This week I was reading some economic news and came upon an article on Reuters.com that gives a startling statistic – that nearly a quarter of Fidelity’s 401(k) accounts have a loan against them.
A record number of U.S. workers are tapping into their retirement accounts to make it through the economic downturn, Fidelity Investments found in a survey released on Friday.
Among the 11 million workers whose 401(k) plans are run by Fidelity, 11 percent took out a loan from their plan during the 12 months ended June 30, the company said, up from 9 percent at the same point a year earlier.
By the end of the second quarter, plan participants with loans outstanding against their 401(k) accounts had reached 22 percent versus 20 percent a year earlier.
To me it’s crazy that of the 11 million 401(k) plans being run by Fidelity, almost 2.5 million of them have outstanding loans. Do all these people realize the penalties they could face if they lose their job and have to repay it immediately? Or is this just a sign that times are tough, and a continuing indicator that people aren’t planning ahead for emergencies, and are living in the now?
During the quarter, 2.2 pct of Fidelity’s active 401(k) participants took a hardship withdrawal, up from 2 percent a year earlier, and another peak, Fidelity said.
Often those withdrawals were used to prevent foreclosure on a home or pay college tuition.
“People have been looking to their 401(k) plans as a source of relief to help them meet financial hardships,” said Beth McHugh, a Fidelity vice president who oversees the area. “For many individuals that is their primary savings vehicle.”
Loans and withdrawals were highest among workers between 35 to 55 years old, Fidelity found, peak earnings years.
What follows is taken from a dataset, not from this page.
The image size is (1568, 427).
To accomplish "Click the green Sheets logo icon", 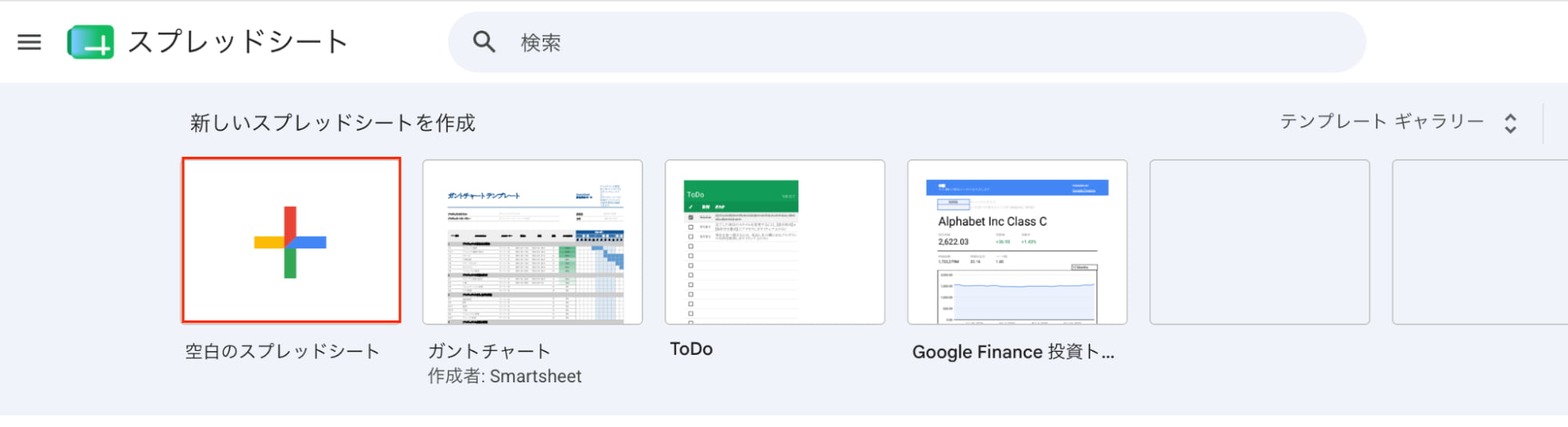I will tap(90, 42).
So more people are taking out loans and hardship withdrawals from their 401(k) than ever before.
Fidelity found signs of continued thrift in the workforce. The average percentage of salary saved in a 401(k) held steady at 8 percent, similar to the rate in the first quarter, while 32 percent saved 10 percent or more of their pay.
But the rising rates of loans and withdrawals show more people have turned to their savings to cover basic expenses, McHugh said. She added that second-quarter rates tend to be higher as parents look for ways to cover college tuition.
The good news is that they do see people continuing to save money in their 401(k), but in the end many of them are turning to their retirement accounts to cover even the basics – and many of them are actually taking 401k loans out to pay for their child’s education. I’d argue that this is a mistake. The child can always take out a loan, get scholarships or do other things to help pay for their own education. But short circuiting your retirement and possible gains by reducing your balance could hurt your later on – you can’t replace those gains and the compounding interest later on!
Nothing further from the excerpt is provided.